Natasha Trethewey is a much honored American poet who has twice served as the nation's poet laureate and who received the Pulitzer Prize for poetry in 2007. Trethewey was born in Mississippi and grew up in the South, the daughter of an interracial marriage. Her father was a white Canadian emigrant, a poet and professor. Her mother was a black social worker from Mississippi. Much of her poetry explores the lives and challenges of being a black person in the South.

She has a new collection of poems just published called Monument which tells of American history, personal history, and the lives of people who are often overlooked by history and poets. It has received quite a bit of critical acclaim.

This is a poem from an earlier collection, published in 2014, but it also addresses American history and her personal history. The last line here about history that links us but "renders us other to each other" I find inestimably sad.


by Natasha Trethewey

In the portrait of Jefferson that hangs
        at Monticello, he is rendered two-toned:
his forehead white with illumination —

a lit bulb — the rest of his face in shadow,
        darkened as if the artist meant to contrast
his bright knowledge, its dark subtext.

By 1805, when Jefferson sat for the portrait,
        he was already linked to an affair
with his slave. Against a backdrop, blue

and ethereal, a wash of paint that seems
        to hold him in relief, Jefferson gazes out
across the centuries, his lips fixed as if

he's just uttered some final word.
        The first time I saw the painting, I listened
as my father explained the contradictions:

how Jefferson hated slavery, though — out 
        of necessity, my father said — had to own
slaves; that his moral philosophy meant

he could not have fathered those children:
        would have been impossible, my father said.
For years we debated the distance between

word and deed. I'd follow my father from book
        to book, gathering citations, listening
as he named — like a field guide to Virginia —

each flower and tree and bird as if to prove
        a man's pursuit of knowledge is greater
than his shortcomings, the limits of his vision.

I did not know then the subtext
        of our story, that my father could imagine
Jefferson's words made flesh in my flesh —

the improvement of the blacks in body
        and mind, in the first instance of their mixture
with the whites — or that my father could believe

he'd made me better. When I think of this now,
        I see how the past holds us captive,
its beautiful ruin etched on the mind's eye:

my young father, a rough outline of the old man
        he's become, needing to show me
the better measure of his heart, an equation

writ large at Monticello. That was years ago.
        Now, we take in how much has changed:
talk of Sally Hemings, someone asking,

How white was she? — parsing the fractions
        as if to name what made her worthy 
of Jefferson's attentions: a near-white,

quadroon mistress, not a plain black slave.
        Imagine stepping back into the past, 
our guide tells us then — and I can't resist

whispering to my father: This is where
        we split up. I'll head around to the back. 
When he laughs, I know he's grateful

I've made a joke of it, this history
        that links us — white father, black daughter — 
even as it renders us other to each other.
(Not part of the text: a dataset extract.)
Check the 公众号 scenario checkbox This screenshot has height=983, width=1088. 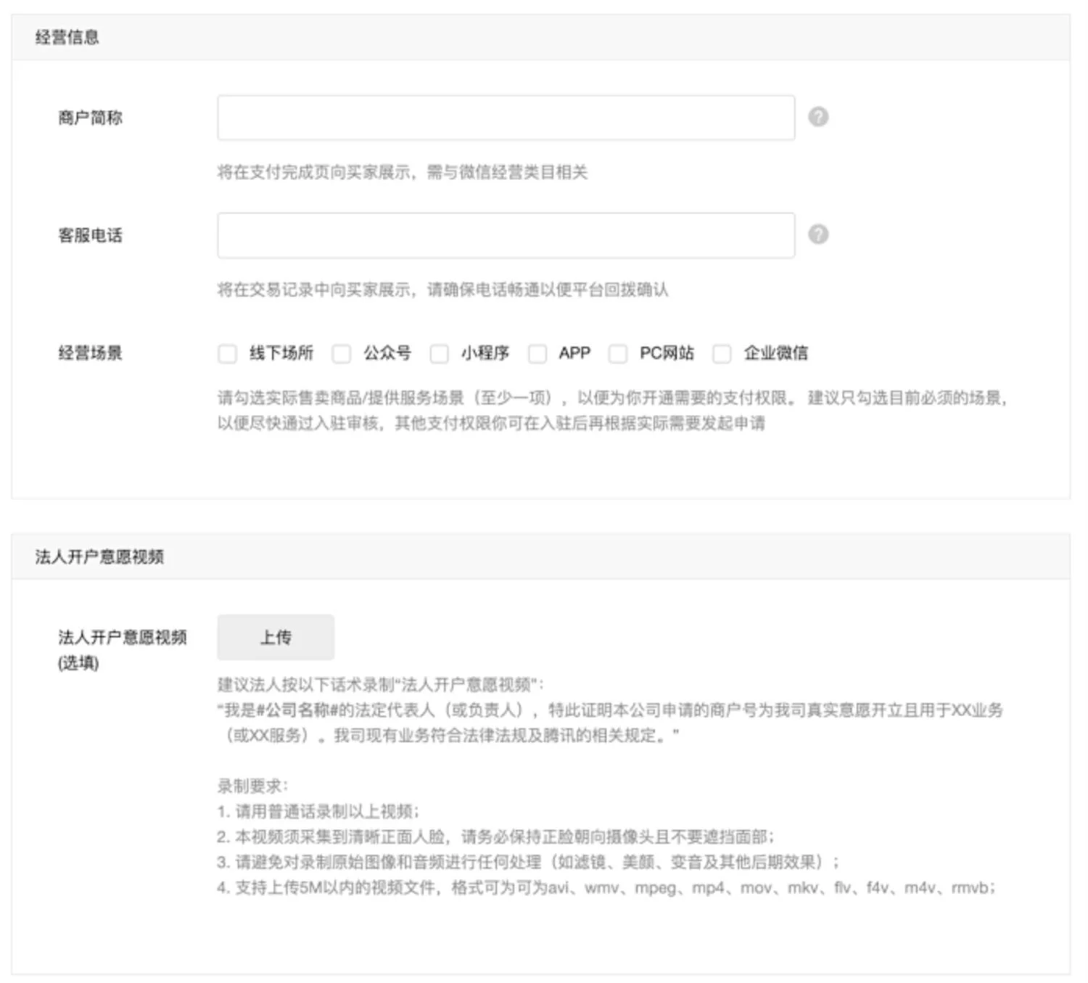(x=341, y=354)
  1. Wow! What a powerful poem about hers and America's heritage. Well, thinking about it, it's not only America's heritage but the world's after slavery.

    1. A view of history that encourages us to see those different from us in color, nationality, religion, politics, gender, sexuality, or whatever as "the other" is, in my opinion, the root of all evil in the world. And I think that is the larger message of her poem.